THE PROBLEM >> Exactly the lines from the one with "The image size is (1022, 1022)." through the final line of the entries, and nothing else, should appear in the answer; no pictures go in it.

RECORDS PROVIDED >>
━━━━━━
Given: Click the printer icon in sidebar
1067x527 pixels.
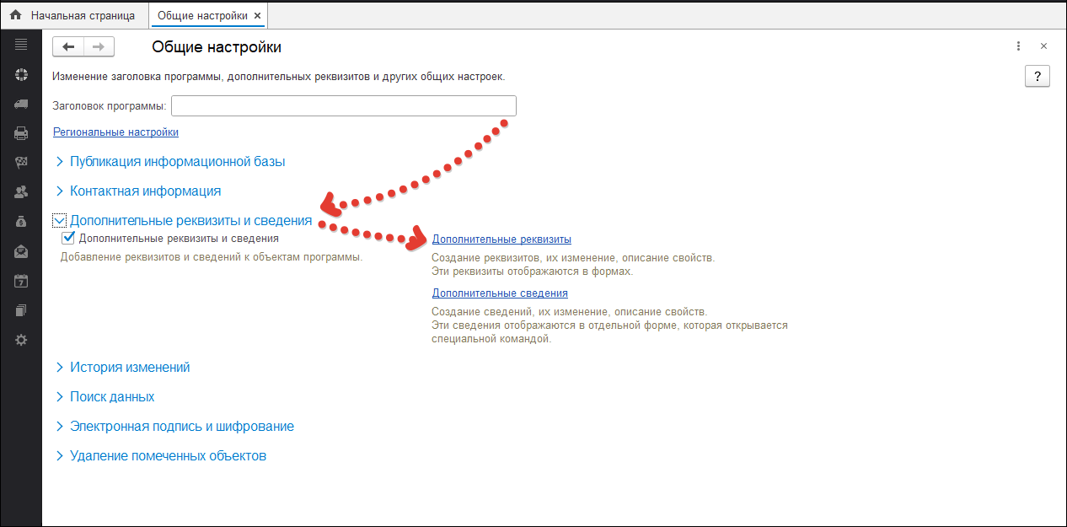Looking at the screenshot, I should click(21, 133).
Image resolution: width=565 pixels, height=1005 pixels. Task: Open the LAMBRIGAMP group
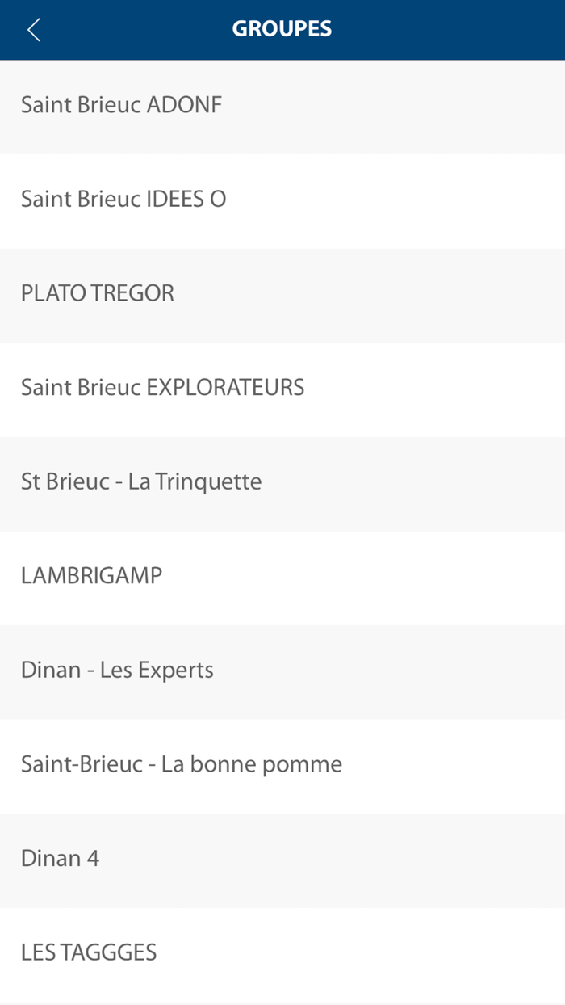[91, 576]
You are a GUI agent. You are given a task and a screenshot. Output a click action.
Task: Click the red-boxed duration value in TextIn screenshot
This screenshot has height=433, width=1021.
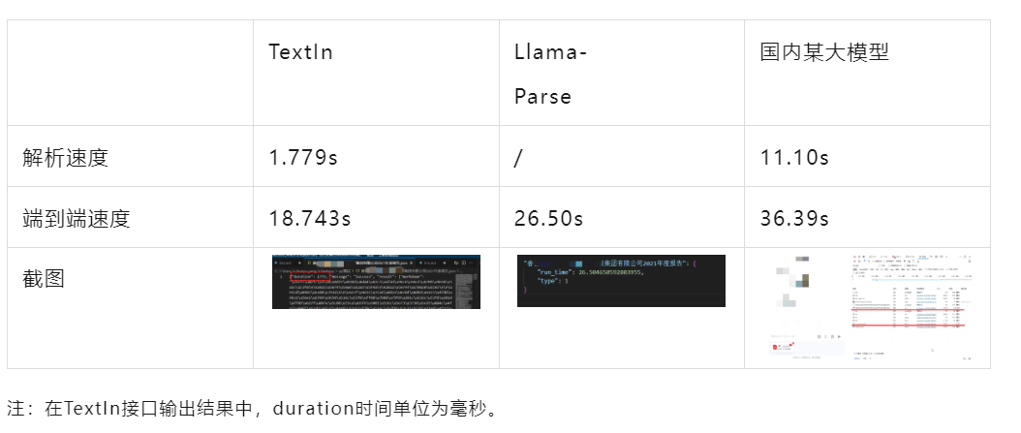311,276
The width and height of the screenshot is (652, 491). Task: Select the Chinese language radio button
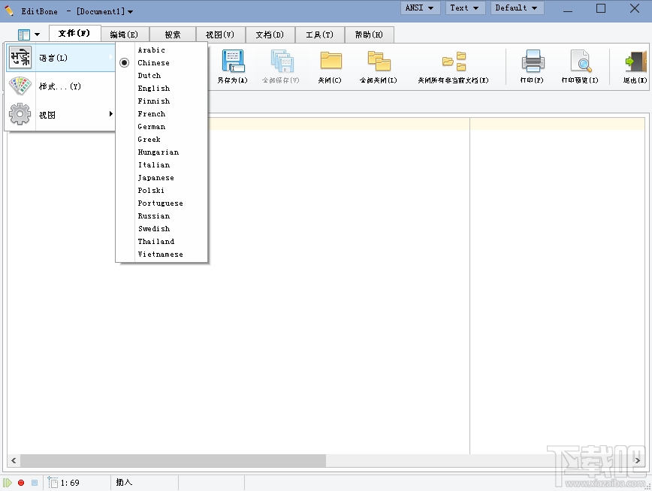pyautogui.click(x=123, y=62)
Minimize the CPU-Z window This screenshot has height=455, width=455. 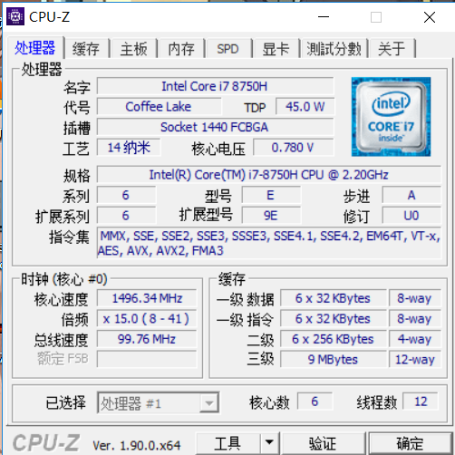[324, 17]
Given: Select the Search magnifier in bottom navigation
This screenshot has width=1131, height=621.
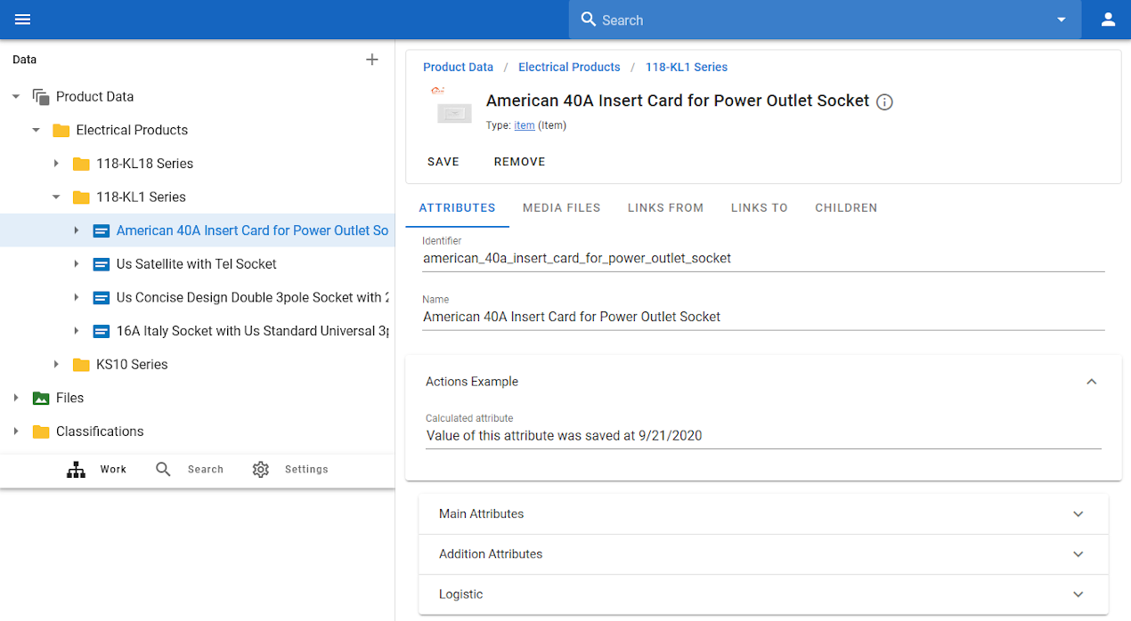Looking at the screenshot, I should 163,470.

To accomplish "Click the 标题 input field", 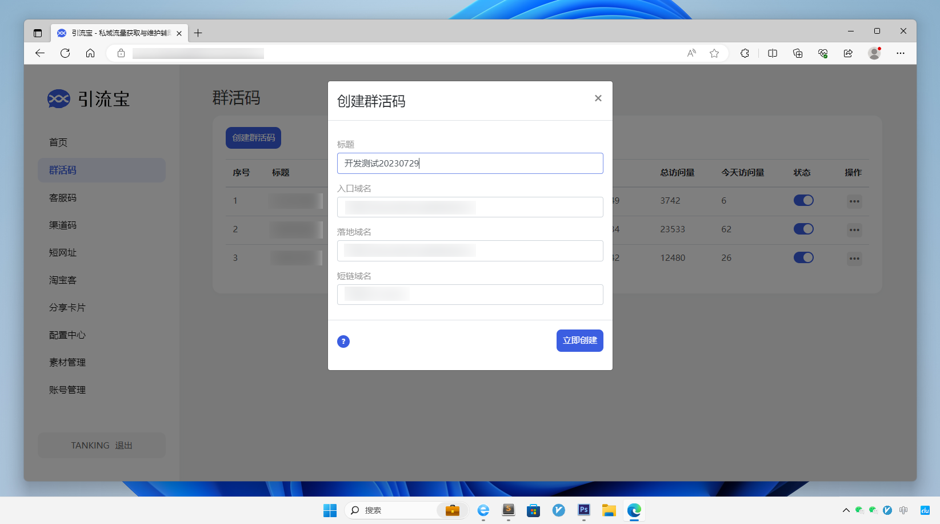I will [470, 164].
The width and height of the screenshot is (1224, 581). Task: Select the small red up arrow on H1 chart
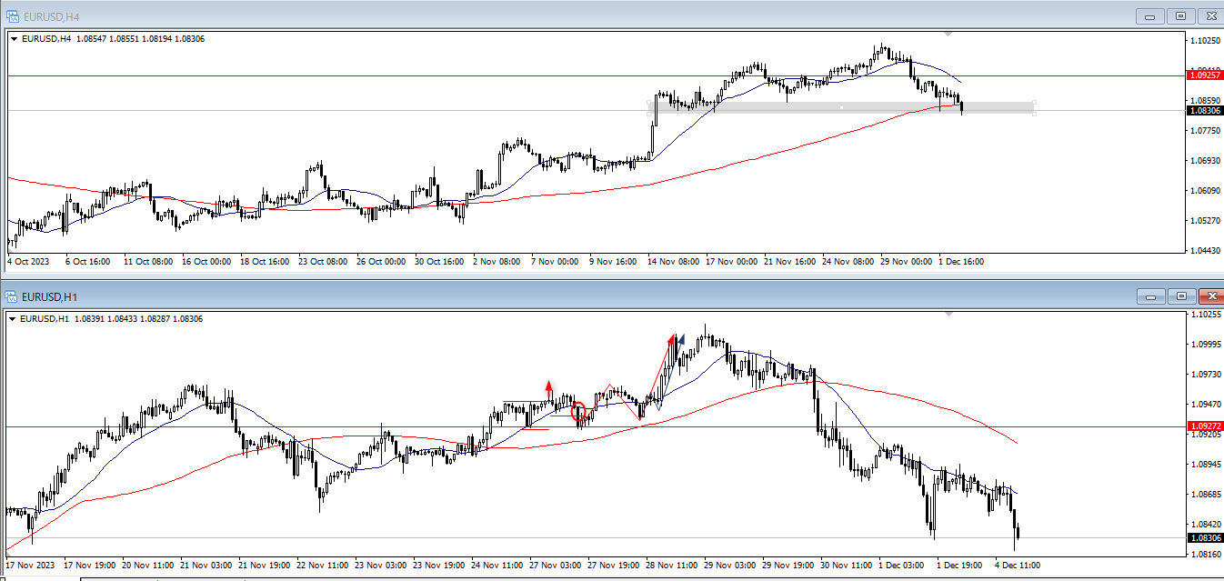[548, 386]
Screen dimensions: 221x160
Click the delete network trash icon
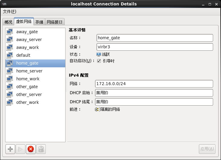click(41, 149)
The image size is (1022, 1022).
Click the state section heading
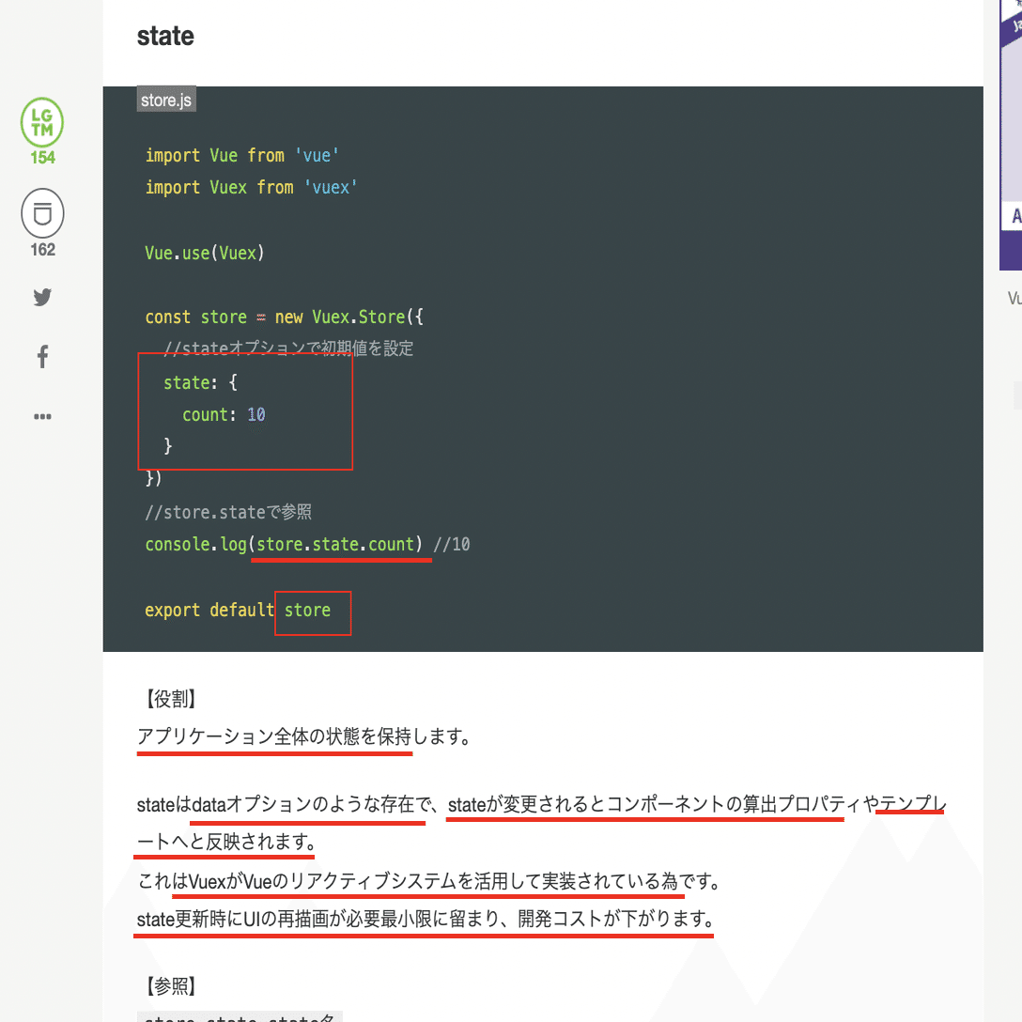click(x=165, y=36)
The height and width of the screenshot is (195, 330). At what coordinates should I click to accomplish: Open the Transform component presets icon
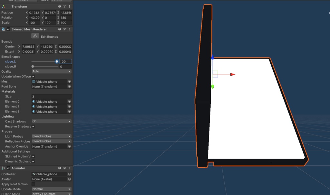(64, 6)
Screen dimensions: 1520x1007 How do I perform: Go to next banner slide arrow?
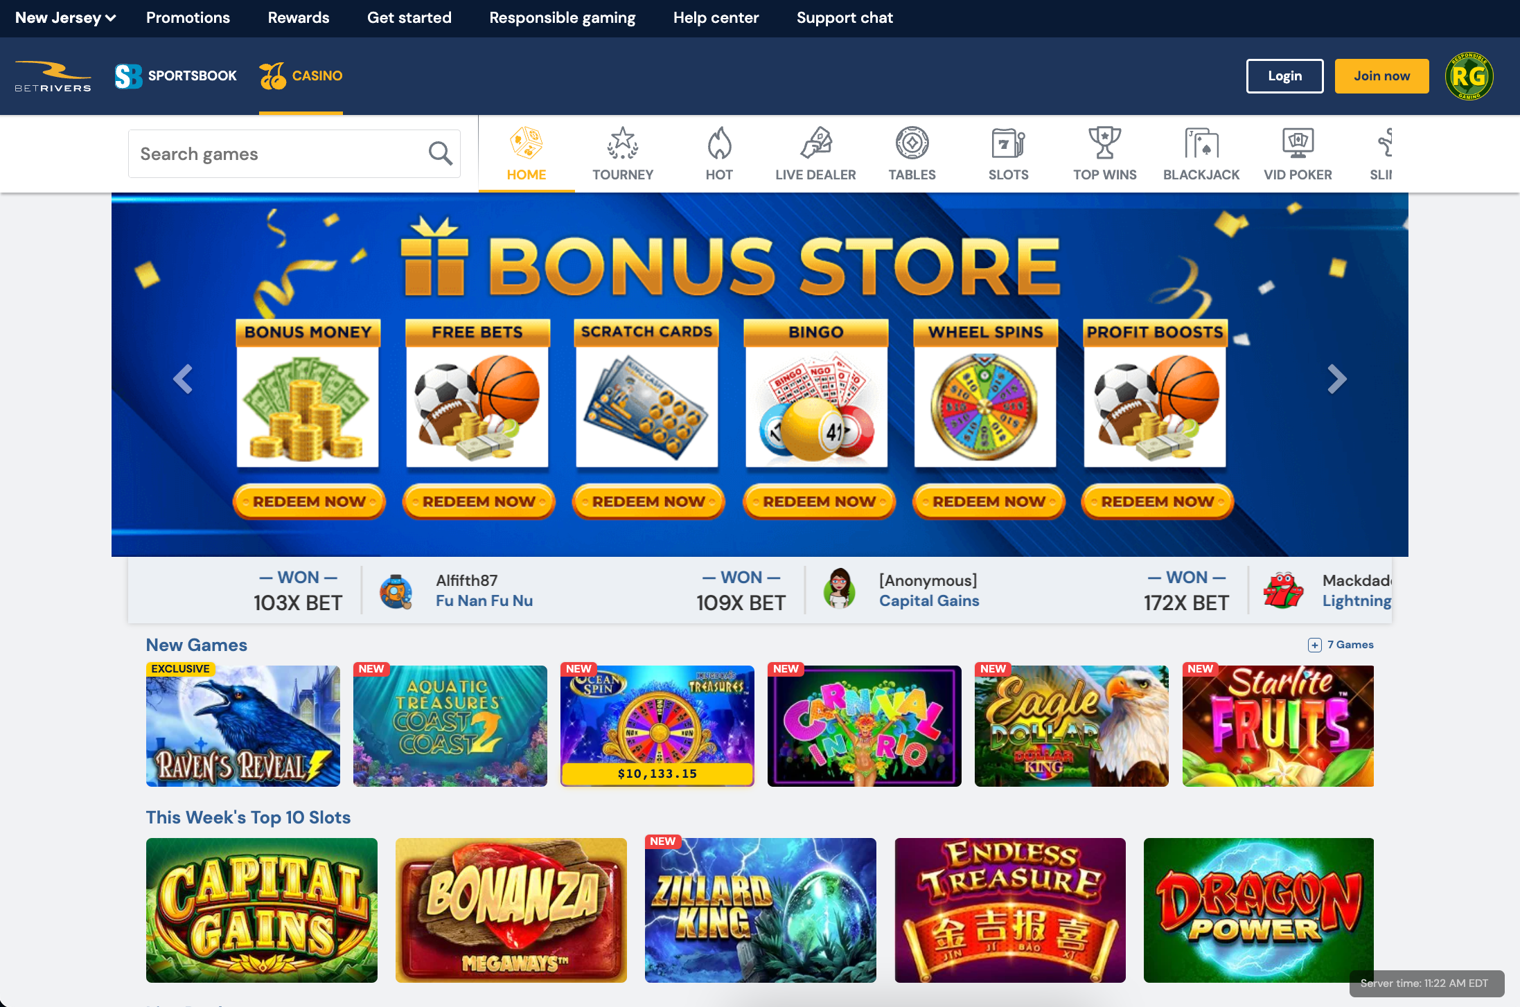tap(1337, 379)
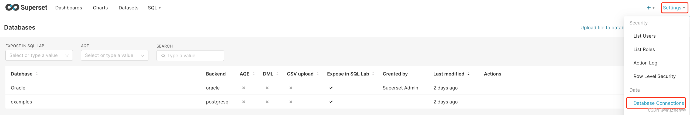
━━━━━━
ANSWER TO THIS TASK >>
The image size is (1022, 1022).
Click the state section heading
click(x=165, y=36)
The height and width of the screenshot is (195, 330). At what coordinates should I click to accomplish: Open the Transform component presets icon
(64, 6)
Screen dimensions: 1520x1007 How do I perform: Go to next banner slide arrow?
tap(1337, 379)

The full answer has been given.